Spend the time and money to stage your home
You might like all your furniture and decorations, but buyers may not feel the same way. When you’re selling, consider having a professional come in to rearrange furniture or bring in different pieces to make your home look its best.
You’ll also want to consider decluttering, particularly when it comes to personal items, and getting rid of photos or other family mementos around the house.
Pay attention to the paperwork
There’s going to be a lot of legal paperwork that you have to sign throughout the buying or selling process. A good real estate agent should help you with these documents.
You’ll have to sign a contract with a real estate agent, a mortgage application, and then deal with the mountain of paperwork at closing. It’s important to keep an eye on all of these pieces and not blindly sign your name to things.
Make sure you understand what you’re signing and what you’re committing to whether you’re on the buying or selling side of the deal.
Don’t keep asking for revisits
Even if you fall in love with a home the moment you see it, you should visit it a couple of times. Ideally, you’d like to see a house at different times of day to see how much traffic or activity there is in the neighborhood. You can do this on your own.

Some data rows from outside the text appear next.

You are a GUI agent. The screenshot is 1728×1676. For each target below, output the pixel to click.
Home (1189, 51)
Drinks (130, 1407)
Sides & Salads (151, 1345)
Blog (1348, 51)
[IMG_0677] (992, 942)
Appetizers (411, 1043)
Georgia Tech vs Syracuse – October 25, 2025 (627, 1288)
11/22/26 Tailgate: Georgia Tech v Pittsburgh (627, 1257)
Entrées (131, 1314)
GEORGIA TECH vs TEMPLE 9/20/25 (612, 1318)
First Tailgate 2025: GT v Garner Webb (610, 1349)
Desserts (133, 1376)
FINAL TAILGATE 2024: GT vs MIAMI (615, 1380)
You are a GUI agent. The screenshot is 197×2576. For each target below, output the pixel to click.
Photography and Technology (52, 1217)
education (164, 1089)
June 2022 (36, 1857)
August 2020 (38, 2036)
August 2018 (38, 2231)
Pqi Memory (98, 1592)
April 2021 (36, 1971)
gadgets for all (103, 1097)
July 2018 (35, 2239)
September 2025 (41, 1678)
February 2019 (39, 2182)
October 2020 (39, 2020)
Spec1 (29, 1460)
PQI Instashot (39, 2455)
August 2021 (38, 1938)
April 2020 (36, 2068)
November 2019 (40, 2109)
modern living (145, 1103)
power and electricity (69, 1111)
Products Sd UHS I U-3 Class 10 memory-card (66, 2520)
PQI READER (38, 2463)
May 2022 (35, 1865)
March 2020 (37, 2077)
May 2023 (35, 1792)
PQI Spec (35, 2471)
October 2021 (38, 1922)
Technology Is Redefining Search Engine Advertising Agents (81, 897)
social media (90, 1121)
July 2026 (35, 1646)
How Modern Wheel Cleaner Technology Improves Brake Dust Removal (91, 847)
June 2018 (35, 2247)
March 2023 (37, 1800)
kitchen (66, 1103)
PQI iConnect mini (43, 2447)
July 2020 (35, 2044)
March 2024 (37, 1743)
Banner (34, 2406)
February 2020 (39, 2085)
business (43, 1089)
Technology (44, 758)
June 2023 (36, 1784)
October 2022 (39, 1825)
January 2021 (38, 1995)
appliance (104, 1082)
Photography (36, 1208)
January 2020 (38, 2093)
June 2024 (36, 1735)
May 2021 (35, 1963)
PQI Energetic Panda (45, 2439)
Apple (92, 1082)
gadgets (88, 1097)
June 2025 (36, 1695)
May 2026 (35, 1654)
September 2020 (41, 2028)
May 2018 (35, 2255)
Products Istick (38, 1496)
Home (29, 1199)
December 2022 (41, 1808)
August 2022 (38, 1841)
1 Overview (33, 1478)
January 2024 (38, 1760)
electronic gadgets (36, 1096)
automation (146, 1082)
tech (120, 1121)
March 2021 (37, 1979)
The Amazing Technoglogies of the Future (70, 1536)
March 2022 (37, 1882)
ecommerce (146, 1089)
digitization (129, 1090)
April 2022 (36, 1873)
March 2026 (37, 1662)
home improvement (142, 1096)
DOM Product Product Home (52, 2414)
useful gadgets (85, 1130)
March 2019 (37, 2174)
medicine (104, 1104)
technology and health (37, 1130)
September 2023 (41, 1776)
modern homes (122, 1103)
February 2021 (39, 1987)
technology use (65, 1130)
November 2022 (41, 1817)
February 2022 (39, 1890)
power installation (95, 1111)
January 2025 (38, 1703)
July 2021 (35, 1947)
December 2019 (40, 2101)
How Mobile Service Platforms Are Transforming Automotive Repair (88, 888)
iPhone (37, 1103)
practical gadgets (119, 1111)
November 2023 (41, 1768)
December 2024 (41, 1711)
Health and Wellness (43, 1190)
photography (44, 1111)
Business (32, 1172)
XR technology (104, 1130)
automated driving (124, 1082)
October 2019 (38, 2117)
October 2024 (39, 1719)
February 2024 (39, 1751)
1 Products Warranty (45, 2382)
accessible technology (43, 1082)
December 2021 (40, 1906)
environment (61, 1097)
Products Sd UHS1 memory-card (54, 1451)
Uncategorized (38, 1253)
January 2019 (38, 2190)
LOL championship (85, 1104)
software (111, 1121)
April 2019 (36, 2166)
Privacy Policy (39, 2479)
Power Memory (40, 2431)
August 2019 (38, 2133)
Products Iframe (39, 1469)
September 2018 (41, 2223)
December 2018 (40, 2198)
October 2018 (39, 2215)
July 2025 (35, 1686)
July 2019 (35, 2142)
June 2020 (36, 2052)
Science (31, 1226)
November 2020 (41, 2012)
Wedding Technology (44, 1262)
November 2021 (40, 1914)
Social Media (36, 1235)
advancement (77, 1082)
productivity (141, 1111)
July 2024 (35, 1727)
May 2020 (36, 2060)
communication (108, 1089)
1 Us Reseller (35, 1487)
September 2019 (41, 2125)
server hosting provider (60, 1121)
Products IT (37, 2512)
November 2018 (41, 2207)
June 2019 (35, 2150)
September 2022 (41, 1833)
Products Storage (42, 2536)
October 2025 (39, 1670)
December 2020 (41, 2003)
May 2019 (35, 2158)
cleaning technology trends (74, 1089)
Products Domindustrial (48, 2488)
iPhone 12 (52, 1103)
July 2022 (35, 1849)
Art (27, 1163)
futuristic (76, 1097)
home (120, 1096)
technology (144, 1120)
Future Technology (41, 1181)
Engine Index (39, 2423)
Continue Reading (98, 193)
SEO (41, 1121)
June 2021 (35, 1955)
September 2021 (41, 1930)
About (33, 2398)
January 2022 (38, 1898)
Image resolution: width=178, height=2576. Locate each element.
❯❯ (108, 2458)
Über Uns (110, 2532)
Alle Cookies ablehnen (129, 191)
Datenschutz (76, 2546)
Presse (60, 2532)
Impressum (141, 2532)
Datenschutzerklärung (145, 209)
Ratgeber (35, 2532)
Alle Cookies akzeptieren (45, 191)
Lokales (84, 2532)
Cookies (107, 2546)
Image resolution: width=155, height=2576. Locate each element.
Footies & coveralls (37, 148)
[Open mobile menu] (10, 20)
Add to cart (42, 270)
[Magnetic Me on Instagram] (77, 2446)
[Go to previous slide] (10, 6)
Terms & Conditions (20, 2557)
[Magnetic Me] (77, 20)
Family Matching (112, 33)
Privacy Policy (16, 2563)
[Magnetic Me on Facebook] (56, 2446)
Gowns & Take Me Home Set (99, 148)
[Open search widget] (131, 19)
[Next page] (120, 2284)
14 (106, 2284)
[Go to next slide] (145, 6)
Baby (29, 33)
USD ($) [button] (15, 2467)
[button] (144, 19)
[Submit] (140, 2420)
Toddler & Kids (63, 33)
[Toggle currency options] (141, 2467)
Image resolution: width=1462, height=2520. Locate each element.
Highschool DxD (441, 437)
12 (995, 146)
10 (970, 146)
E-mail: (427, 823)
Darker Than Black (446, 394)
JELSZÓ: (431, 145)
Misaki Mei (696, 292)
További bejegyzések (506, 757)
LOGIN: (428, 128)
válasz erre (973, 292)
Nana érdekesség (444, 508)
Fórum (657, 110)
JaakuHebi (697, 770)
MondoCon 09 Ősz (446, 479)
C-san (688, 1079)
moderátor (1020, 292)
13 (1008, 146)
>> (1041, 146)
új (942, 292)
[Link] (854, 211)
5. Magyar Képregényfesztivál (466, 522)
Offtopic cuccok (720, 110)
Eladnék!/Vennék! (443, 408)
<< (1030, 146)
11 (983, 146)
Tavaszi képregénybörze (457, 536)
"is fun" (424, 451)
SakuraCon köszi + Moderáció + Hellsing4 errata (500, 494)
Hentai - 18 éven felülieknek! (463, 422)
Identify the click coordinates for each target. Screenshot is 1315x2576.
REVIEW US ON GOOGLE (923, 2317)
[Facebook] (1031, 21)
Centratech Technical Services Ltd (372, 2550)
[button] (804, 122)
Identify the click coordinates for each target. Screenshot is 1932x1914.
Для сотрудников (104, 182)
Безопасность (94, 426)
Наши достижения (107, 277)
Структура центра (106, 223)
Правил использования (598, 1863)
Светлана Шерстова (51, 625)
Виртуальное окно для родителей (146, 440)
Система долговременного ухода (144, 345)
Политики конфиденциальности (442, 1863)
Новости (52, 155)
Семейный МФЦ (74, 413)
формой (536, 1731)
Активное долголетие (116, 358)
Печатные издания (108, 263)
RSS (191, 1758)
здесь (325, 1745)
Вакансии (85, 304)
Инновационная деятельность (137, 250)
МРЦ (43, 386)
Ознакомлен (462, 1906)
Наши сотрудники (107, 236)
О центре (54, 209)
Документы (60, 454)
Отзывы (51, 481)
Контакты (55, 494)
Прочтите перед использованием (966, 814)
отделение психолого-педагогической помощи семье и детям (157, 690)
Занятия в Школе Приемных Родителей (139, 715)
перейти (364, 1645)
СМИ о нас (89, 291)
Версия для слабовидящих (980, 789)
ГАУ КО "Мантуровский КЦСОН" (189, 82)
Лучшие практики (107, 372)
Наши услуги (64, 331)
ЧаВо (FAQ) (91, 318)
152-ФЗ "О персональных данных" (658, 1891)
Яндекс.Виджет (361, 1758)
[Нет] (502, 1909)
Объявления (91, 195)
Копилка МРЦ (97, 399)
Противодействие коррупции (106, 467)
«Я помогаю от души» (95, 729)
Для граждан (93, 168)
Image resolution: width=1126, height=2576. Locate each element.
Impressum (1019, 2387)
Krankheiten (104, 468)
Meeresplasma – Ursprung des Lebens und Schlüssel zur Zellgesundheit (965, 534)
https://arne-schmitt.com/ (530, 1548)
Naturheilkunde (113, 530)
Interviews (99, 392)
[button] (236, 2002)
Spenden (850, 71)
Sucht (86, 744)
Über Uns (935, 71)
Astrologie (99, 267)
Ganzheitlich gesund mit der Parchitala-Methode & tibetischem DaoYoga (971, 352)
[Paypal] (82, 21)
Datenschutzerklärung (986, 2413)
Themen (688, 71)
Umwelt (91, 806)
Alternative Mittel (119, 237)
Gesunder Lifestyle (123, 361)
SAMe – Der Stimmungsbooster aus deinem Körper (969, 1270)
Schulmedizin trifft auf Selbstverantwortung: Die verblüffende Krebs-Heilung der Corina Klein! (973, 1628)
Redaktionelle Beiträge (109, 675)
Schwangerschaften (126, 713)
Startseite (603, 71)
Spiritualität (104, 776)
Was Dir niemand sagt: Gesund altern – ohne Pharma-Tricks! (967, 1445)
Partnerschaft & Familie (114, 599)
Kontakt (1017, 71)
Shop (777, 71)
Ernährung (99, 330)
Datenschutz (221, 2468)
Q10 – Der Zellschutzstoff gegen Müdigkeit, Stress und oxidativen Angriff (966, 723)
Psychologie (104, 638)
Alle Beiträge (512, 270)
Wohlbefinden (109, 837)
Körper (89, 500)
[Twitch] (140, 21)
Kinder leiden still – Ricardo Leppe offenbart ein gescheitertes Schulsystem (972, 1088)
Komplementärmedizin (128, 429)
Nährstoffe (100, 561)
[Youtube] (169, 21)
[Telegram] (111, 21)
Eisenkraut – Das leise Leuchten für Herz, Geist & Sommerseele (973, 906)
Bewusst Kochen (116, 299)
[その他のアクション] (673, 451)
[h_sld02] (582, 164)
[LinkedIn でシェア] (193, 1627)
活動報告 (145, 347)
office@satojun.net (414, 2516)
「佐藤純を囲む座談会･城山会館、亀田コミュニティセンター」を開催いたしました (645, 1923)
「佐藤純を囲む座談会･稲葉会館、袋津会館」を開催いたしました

But don’t continue to request repeated showings with your real estate agent. This inconveniences both your real estate agent and the seller. Try to decide whether you’re ready to put in an offer or not after a second showing.
And don’t ask to return over and over to bring in family or measure rooms. You’ll have time to do that once you close. Remember it’s not your home until you close on it.
Pets aren’t great for buyers or sellers
Showings are a time for you to see someone else’s home and decide if it’s the right place for you. But remember that this isn't your place, so leave your pets at home instead of dragging them into others’ spaces.
For a seller, it’s also a good idea to minimize or eliminate potential buyers’ interactions with your pets.
Take your dog on a walk with you while your home is being shown or keep a cat or other pet confined to a small area of your home. And make sure Realtors are aware that there may be a pet at home when they show the house.
Get pre-approved for a mortgage
You may be looking at homes in a certain price range, but have you been approved for a loan in that price range?
Getting approved for a mortgage can be a daunting process, but it’s important to do that before you start shopping so you know what you can afford and what you can offer. You don’t want to lose a home because a bank won't lend you enough money to cover the cost.
Pro tip: If you’re worried about your mortgage application, there are ways to make extra money for a down payment to help you get approved before you start the process.
So are you ready to shop for a mortgage and get your new home or put your current house on the market?
Before you contract with a real estate agent, get recommendations from family or friends who have worked with a particular agent. Then talk to a few to be sure they’re the right one for you.
And remember that following a few real estate rules of etiquette may make the home buying or selling experience better.